Dataset excerpts below:

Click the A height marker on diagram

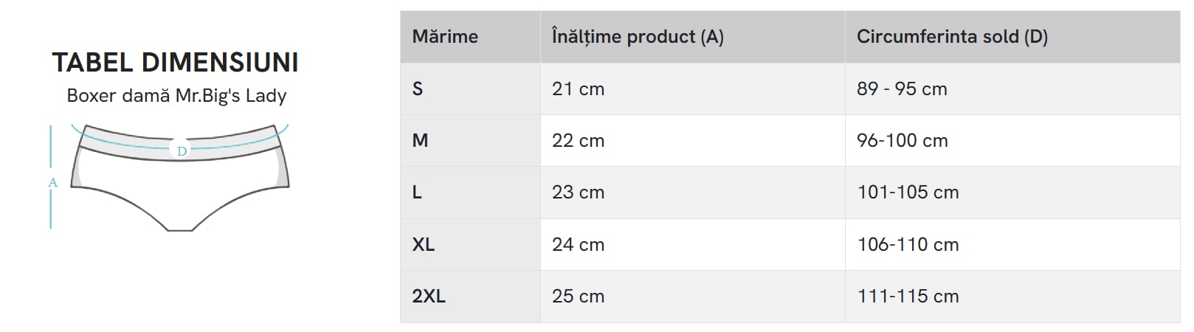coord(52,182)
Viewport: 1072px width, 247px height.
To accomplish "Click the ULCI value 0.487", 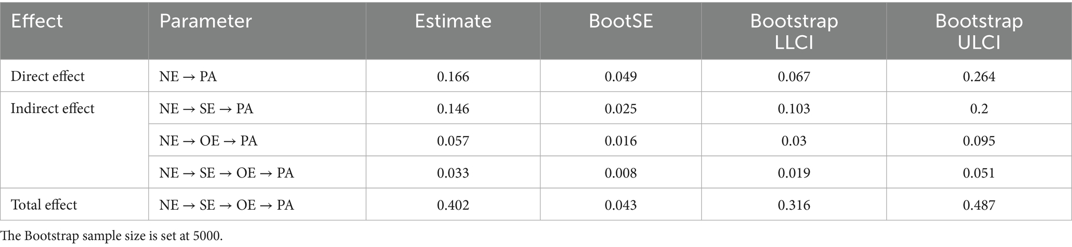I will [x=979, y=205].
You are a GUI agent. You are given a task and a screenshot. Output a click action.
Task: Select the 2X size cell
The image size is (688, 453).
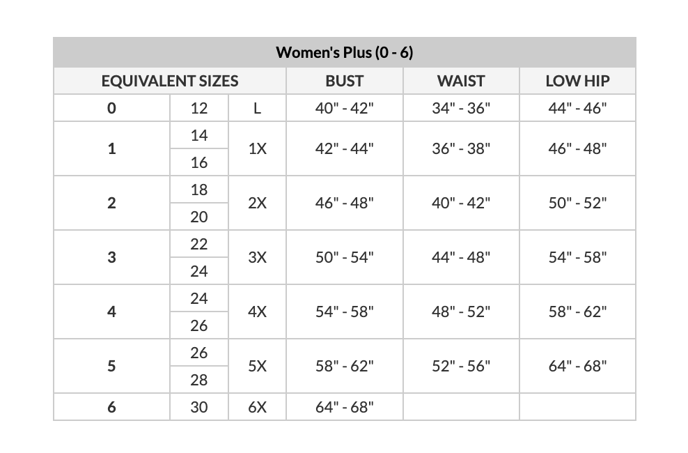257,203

End of Dataset excerpts.

(Exercise):
An acceptable answer holds exactly the lines from the one with "Task: Select the 2X size cell" through the end of the entries above, both ends kept, and no pictures at all.

(Answer to the exercise):
Task: Select the 2X size cell
The image size is (688, 453).
257,203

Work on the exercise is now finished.